Prompt: Within the entries below, find each line containing the word "point" and copy it.

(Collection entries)
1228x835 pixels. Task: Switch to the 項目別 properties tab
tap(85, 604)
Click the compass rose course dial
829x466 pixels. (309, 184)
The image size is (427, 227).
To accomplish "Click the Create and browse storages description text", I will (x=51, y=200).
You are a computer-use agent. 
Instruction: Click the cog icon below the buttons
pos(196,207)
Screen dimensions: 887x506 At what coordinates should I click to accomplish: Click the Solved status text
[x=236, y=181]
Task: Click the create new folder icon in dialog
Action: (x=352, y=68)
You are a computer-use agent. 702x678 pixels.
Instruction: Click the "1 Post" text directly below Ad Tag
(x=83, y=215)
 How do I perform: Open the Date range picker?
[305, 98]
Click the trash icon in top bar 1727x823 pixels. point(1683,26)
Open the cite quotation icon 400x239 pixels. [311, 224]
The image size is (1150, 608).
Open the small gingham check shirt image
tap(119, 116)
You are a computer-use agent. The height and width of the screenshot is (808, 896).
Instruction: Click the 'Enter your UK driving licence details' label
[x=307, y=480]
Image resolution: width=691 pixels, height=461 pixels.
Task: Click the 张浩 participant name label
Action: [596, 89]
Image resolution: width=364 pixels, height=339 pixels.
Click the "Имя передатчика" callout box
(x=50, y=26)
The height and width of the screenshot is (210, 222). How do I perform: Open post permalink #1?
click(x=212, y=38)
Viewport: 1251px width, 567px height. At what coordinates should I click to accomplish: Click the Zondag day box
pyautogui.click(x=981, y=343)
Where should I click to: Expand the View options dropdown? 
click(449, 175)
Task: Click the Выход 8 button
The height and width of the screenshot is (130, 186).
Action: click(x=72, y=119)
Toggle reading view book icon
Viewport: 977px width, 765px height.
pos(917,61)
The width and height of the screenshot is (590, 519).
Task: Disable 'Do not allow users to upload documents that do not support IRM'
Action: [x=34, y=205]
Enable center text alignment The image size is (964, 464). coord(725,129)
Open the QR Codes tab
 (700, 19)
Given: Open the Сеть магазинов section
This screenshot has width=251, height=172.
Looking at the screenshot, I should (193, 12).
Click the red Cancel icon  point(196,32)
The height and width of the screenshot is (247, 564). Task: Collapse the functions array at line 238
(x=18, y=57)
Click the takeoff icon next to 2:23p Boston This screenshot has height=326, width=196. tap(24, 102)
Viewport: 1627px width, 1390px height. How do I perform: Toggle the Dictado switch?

Result:
Click the trash icon in top bar 1727x823 pixels. point(1683,26)
Click the red Cancel icon  point(196,32)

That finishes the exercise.